Research: Trading robots are running wildly, and retail investors are “cut” between invisible
According to a paper published by researchers at Cornell Institute of Technology and several other universities, high-frequency trading manipulations are rampant in some cryptocurrency exchanges.
The report released last week pointed out that professional arbitrage robots will predict the trading behavior of ordinary traders and profit from the transactions of ordinary users . This usually happens on decentralized exchanges where users can trade more directly.

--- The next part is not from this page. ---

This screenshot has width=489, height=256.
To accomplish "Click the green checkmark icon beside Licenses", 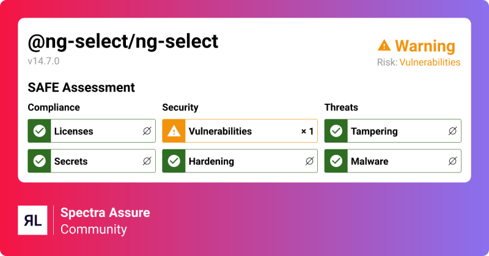I will pos(40,131).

Companies deploying automated trading programs try to prioritize by paying higher fees and use this advantage for Front running, where traders can see orders from others and try to place their orders first. .
Although the Decentralized Exchange (DEX) currently accounts for only a small portion of the overall transaction volume, with the introduction of a decentralized trading platform by a large centralized exchange such as Kanan, many other centralized encryption exchanges follow suit, DEX The usage is expected to increase. However, Ari Juels, a professor at Cornell Tech, said that this market manipulation behavior may also appear more and more in centralized exchanges .
He delivered a speech at the blockchain conference at Cornell Technologies' New York campus last week:
“We don’t know how bad it is in the centralized exchanges. If we infer from what we saw on DEX, the amount of money involved could reach orders of magnitude of billions of dollars.”
The encryption market has been plagued by market manipulation allegations. Not long ago, it was reported that nearly 90% of the transaction volume in the encryption market was suspected of fraud.
Juels then said in an interview that the use of encrypted robots could be very profitable, and it would pay the miners to perform a 51% attack.
This article also states:
“We explained that DEX's design flaws threaten the security of the underlying blockchain. These robots show many similar market profit-making behaviors—preemptive trading, high latency optimization, etc. These are common on Wall Street, just like Michael Lewis. The best-selling book "High-frequency Traders: The Flash Boys on Wall Street" reveals."
The book, published in 2014, says the stock market is being manipulated in a way that favors high-frequency trading companies that profit from high-speed data links to stock exchanges.
Anyone trying to document the illegal conduct of an electronic exchange faces many difficulties. In the market where smart contracts are executed, the challenges are equally huge. Five years after the publication, Wall Street traders were still angry that Lewis had exposed their “criminal behavior” (Lewis called manipulation), which they thought was inevitable on the exchange. The meaning of the term “preemptive trading” is also ambiguous. Some people think that it is only the advantage of professional market makers facing ordinary investors.
The author of the paper has been tracking the selected six decentralized exchanges in real time since October last year and checking historical data. First author Philip Daian said in an interview that only six exchanges – only a small part of the total number of DEXs – found that more than 500 trading robots currently earn up to $20,000 a day through such activities . Researchers say that exchanges such as EtherDelta and Bancor are happening, although Bancor says it has the ability to "neutralize" robots to manipulate threats. The company partially curbed the robot's manipulation by setting the highest gas price to ensure that the attacker could not raise the bid.
Juels said the researchers even set up their own robots to better understand how this trading method is implemented. And, to their surprise, they even received an offer. They refused.
“This should prompt the community to consider the design of the new exchange.”